# Paintings versus music



## KenOC (Mar 7, 2011)

Why can't CM be this exciting? It's always stuck me that paintings can be faked. But to write something that could be mistaken for top-drawer Beethoven, you've got to be as good as Beethoven! And anyway, there's not much money in it. From today's news:

"Prosecutors said in court filings that Rosales sold more than 60 allegedly never-before-seen works of art from some of the most renowned artists of the 20th century, including Jackson Pollock, Mark Rothko and Willem de Kooning. In fact, the paintings were fake, and Rosales knew it, prosecutors alleged."

"Prosecutors said Rosales claimed to represent a Swiss client or a Spanish collector, neither of whom existed, but instead kept most proceeds and transferred large sums to her boyfriend at the time."

A $30 million fraud!

http://www.chicagotribune.com/news/sns-rt-us-usa-art-indcitment-20130717,0,5242995.story


----------



## norman bates (Aug 18, 2010)

KenOC said:


> Why can't CM be this exciting?


CM stands for? Seriously, I don't know.



KenOC said:


> It's always stuck me that paintings can be faked. But to write something that could be mistaken for top-drawer Beethoven, you've got to be as good as Beethoven!


I disagree for many reasons. To copy a painting to me is something similar to a conductor that reproduce the music of a composer. And obviously there are paintings that are easy to fake and others that are much more complex, exactly like in music. Or you were talking of style? Think of the Albinoni's adagio.


----------



## Ingélou (Feb 10, 2013)

Literature can be forged - paintings can be faked - and I'd have thought classical music could be too.

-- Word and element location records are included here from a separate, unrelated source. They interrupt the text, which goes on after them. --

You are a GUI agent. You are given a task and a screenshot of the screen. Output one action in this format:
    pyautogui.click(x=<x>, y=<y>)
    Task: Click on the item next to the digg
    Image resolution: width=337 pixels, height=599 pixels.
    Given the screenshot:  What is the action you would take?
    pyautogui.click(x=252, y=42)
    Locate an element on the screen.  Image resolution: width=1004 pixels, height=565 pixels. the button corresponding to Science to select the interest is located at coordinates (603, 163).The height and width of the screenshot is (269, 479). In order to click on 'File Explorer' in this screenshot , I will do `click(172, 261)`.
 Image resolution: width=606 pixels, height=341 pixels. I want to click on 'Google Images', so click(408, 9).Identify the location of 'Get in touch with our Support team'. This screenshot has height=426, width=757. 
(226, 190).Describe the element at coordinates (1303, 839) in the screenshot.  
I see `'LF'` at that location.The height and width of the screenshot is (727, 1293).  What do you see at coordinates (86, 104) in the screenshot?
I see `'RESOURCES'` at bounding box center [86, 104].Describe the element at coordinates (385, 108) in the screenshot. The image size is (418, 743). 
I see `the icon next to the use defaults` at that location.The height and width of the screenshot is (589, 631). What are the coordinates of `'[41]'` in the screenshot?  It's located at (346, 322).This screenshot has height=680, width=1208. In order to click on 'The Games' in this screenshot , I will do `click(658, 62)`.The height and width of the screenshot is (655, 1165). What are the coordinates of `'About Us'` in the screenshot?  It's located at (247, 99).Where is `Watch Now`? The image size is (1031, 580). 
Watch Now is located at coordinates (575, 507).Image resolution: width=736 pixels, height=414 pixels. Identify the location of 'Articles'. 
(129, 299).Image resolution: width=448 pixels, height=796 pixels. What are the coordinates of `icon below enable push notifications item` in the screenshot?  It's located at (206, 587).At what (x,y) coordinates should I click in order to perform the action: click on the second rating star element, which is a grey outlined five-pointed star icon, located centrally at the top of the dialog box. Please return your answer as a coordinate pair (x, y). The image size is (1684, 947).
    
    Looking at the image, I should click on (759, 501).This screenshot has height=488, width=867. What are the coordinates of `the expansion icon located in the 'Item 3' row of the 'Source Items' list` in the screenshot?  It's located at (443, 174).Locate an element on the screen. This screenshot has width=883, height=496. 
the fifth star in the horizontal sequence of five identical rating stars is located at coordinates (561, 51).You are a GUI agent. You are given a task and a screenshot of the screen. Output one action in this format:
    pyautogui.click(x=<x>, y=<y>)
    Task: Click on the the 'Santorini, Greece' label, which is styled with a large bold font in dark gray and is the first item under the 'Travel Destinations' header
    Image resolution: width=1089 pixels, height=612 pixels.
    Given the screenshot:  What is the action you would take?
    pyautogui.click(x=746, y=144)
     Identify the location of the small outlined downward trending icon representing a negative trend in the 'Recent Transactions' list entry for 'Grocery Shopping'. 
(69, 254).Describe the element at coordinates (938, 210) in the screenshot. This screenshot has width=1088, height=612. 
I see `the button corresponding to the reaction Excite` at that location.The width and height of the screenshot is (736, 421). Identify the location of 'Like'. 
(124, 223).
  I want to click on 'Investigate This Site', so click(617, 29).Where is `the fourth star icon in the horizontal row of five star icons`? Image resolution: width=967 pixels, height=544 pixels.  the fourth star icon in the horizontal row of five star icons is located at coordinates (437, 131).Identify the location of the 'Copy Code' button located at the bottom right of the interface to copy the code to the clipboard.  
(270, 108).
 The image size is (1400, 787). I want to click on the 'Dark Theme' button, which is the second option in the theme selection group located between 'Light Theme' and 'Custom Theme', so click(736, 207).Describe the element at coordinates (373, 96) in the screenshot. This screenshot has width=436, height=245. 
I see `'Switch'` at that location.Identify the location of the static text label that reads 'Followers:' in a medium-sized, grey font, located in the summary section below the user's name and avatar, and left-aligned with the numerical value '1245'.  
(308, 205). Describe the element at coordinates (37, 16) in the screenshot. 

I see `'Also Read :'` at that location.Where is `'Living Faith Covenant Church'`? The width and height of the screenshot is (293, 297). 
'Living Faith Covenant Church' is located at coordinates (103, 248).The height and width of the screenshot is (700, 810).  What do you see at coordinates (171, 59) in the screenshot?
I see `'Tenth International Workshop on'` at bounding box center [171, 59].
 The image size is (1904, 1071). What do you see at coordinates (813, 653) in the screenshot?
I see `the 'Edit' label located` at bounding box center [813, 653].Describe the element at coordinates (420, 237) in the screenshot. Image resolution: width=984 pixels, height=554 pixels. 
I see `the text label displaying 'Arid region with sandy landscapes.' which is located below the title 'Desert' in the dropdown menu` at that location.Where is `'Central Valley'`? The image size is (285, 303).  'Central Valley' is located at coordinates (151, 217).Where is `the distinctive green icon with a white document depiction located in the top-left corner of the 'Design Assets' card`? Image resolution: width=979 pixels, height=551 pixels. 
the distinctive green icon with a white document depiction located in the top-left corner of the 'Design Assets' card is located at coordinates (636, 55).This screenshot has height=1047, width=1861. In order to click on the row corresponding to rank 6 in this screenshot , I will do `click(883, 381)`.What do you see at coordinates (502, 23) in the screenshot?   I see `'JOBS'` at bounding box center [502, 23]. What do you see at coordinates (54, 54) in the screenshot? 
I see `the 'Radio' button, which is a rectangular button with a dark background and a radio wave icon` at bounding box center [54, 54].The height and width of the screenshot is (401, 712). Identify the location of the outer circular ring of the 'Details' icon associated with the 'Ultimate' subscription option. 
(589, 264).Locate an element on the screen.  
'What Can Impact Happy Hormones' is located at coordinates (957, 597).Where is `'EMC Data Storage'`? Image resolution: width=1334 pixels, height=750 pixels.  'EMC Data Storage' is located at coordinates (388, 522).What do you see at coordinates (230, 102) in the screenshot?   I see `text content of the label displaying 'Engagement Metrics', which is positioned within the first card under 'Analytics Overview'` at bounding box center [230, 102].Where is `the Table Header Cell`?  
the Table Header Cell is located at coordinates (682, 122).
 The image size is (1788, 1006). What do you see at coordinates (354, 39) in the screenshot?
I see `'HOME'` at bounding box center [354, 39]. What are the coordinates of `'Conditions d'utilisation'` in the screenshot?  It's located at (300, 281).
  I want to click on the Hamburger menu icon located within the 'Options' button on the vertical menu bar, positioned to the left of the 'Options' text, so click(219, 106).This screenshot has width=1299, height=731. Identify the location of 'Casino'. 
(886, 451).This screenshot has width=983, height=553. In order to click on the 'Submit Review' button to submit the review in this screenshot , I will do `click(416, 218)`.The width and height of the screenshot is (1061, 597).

What usually gives a forgery away (though there may be many undetected) is the use of too-modern ink or paper or it being obviously based on an existent piece. These days, I suppose, if a forger claimed to have discovered a new piece by Byrd or whoever, they'd have to fake a manuscript source as well - be an expert in many more fields than music to get away with it. 

But I daresay there 'are' forged works. In Suzuki Book 2, there's a Gavotte attributed to Lully - it's what alerted me to his existence - but when I bought the Suzuki background book published recently, I found that it's not by Lully at all. Typically, Jean-Baptiste laid claim to any composed works newly published!


----------



## Art Rock (Nov 28, 2009)

norman bates said:


> CM stands for? Seriously, I don't know.


Classical Music seems a reasonable assumption....


----------



## norman bates (Aug 18, 2010)

Art Rock said:


> Classical Music seems a reasonable assumption....


you're probably right, and now I feel a bit stupid


----------